__EXERCISE PROMPT__
Repeat every line from the line containing "Select the 联系人信息 step label" to the end of the data, exactly. Leave the pictures out.

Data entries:
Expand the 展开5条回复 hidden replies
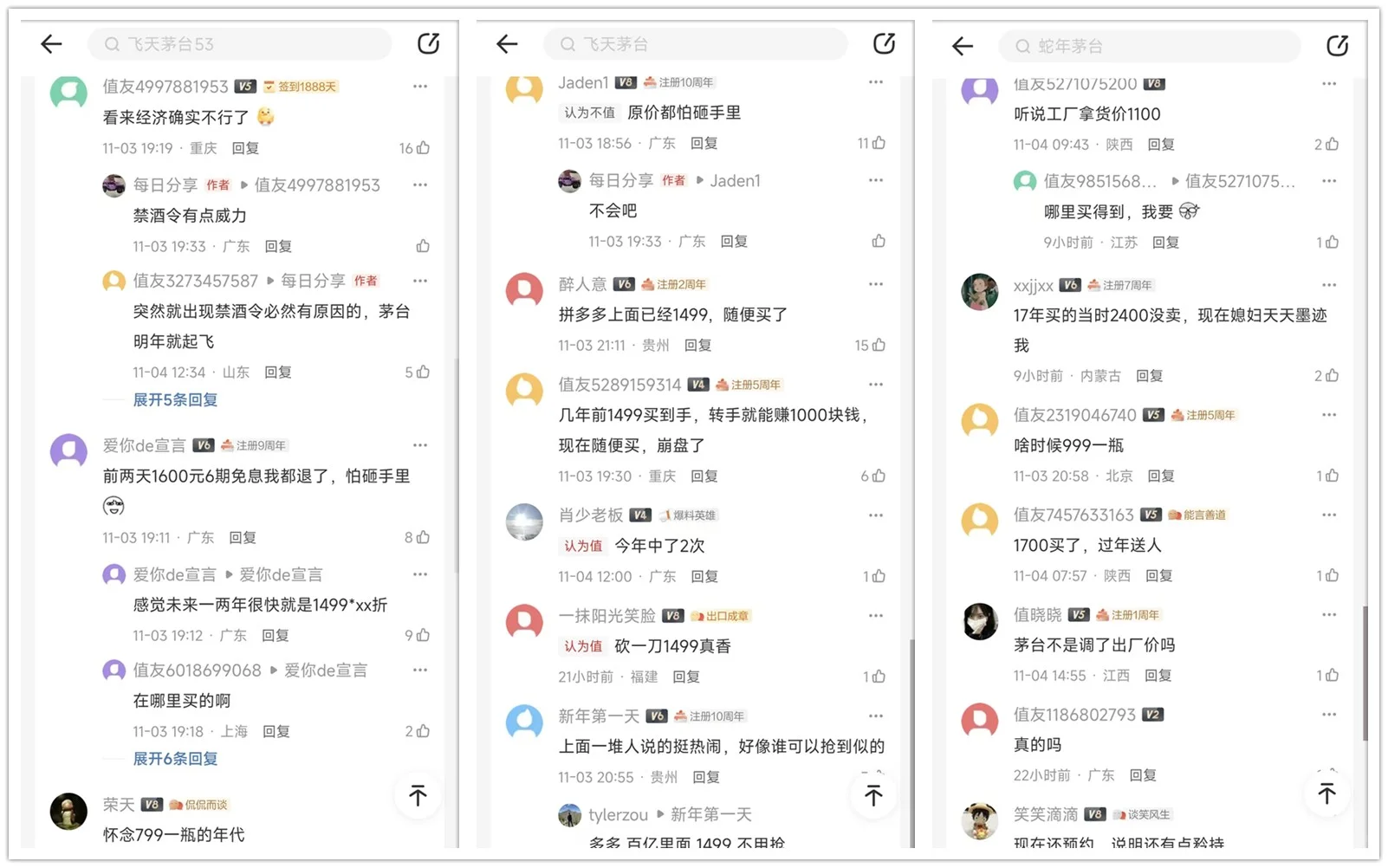This screenshot has width=1388, height=868. point(174,399)
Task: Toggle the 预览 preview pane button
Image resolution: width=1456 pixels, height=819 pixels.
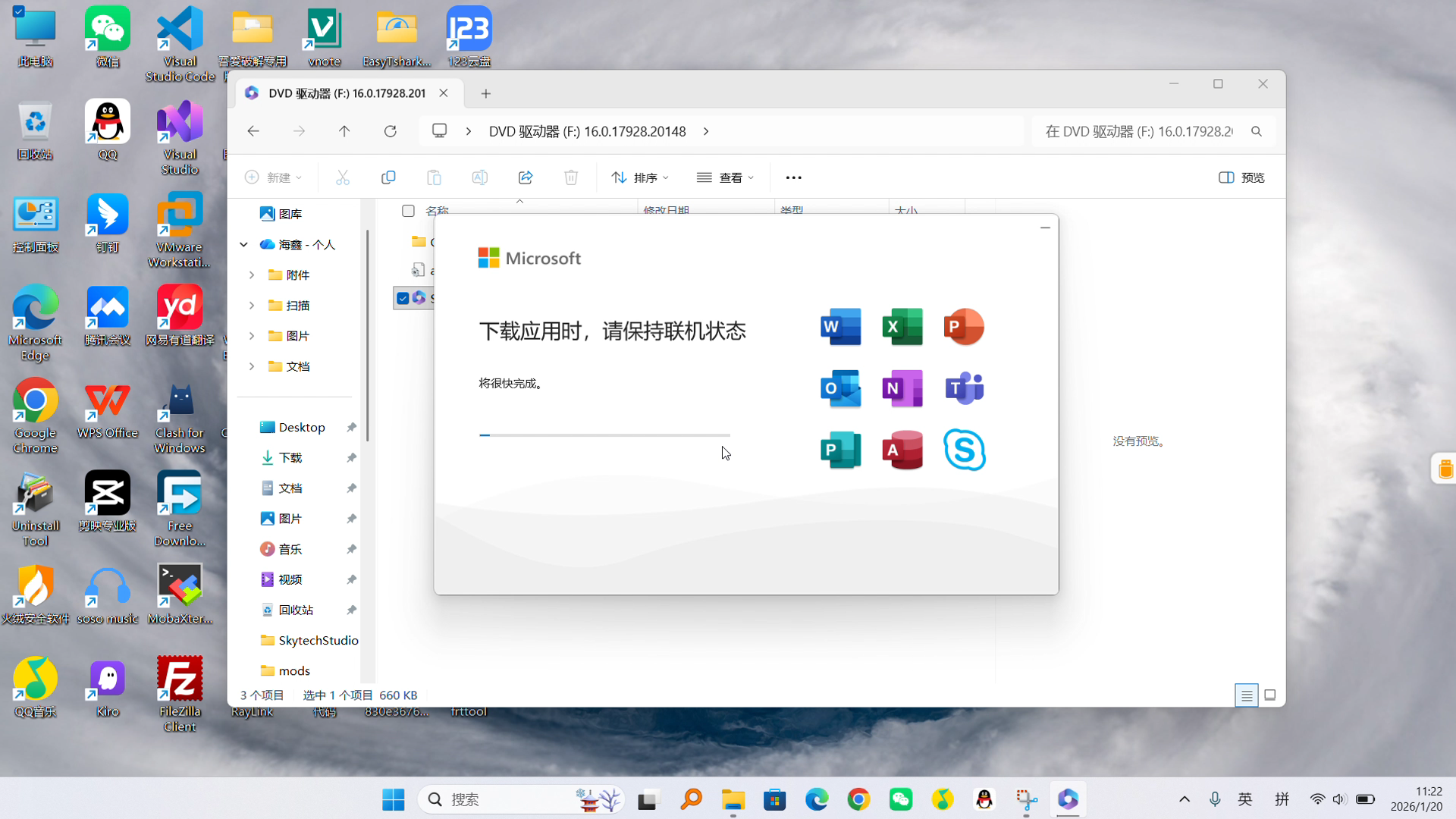Action: [1241, 177]
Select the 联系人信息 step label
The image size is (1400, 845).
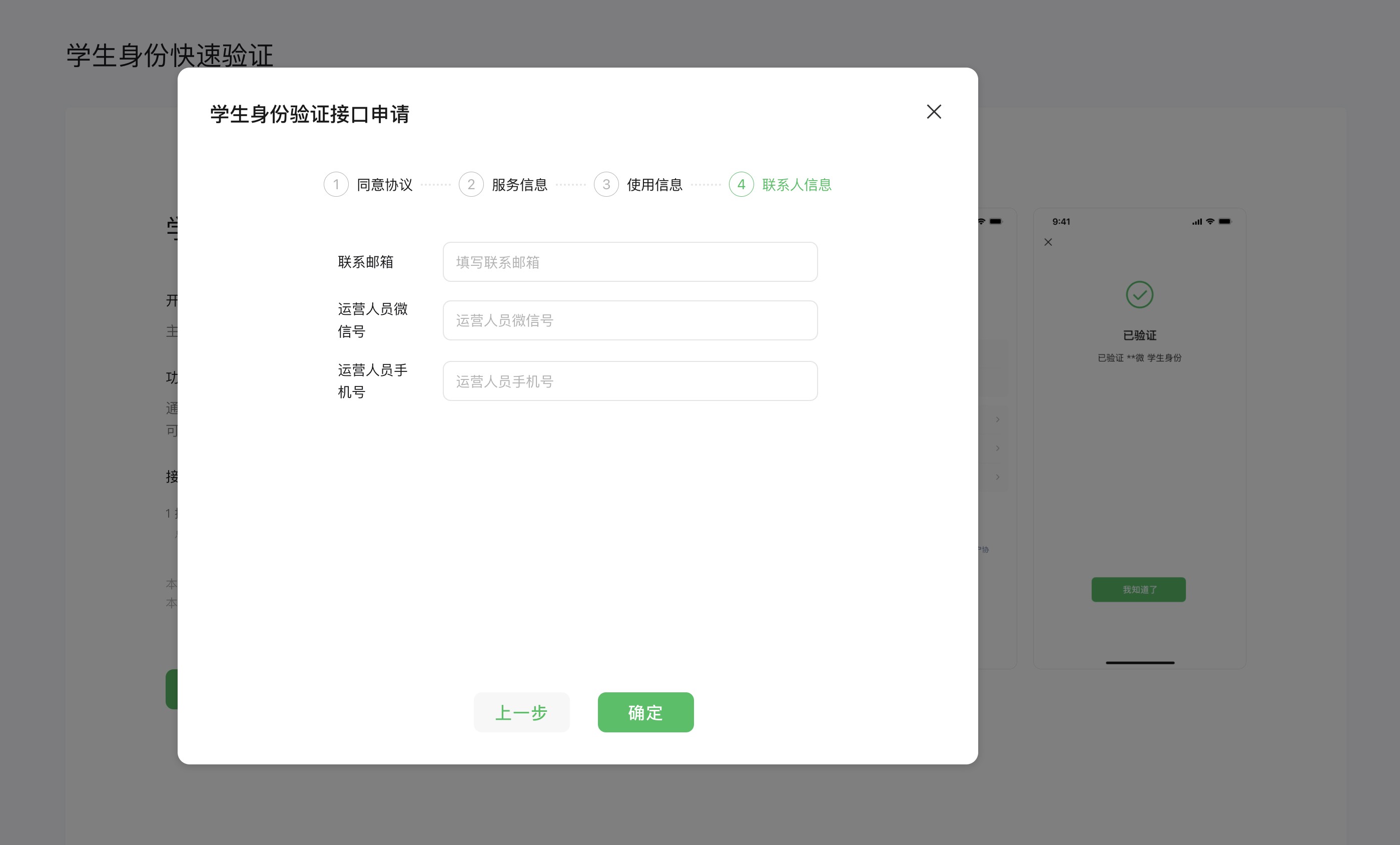click(797, 185)
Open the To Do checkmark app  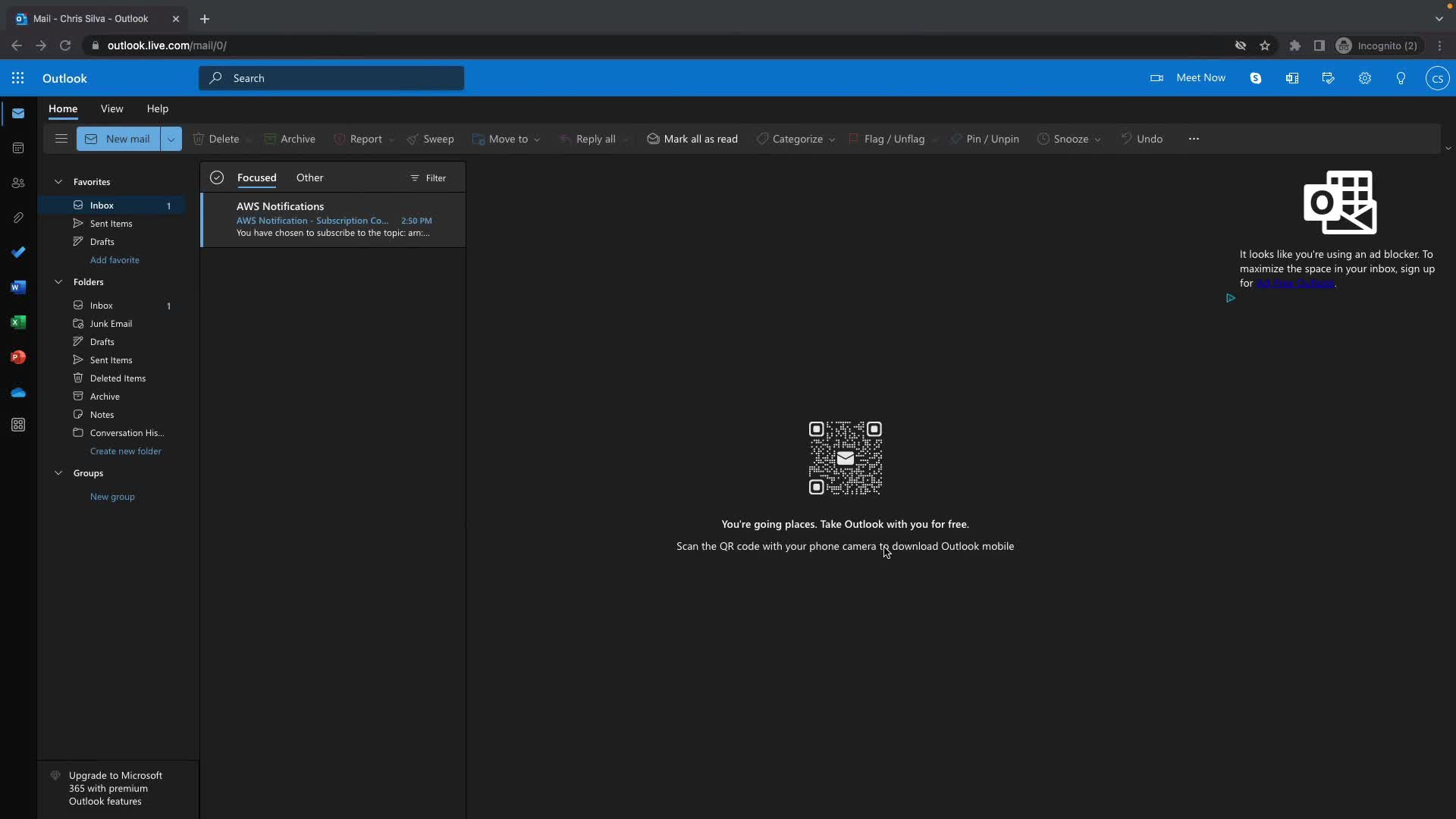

__EXERCISE RESULT__
Select the 联系人信息 step label
The image size is (1400, 845).
click(797, 185)
Open the To Do checkmark app  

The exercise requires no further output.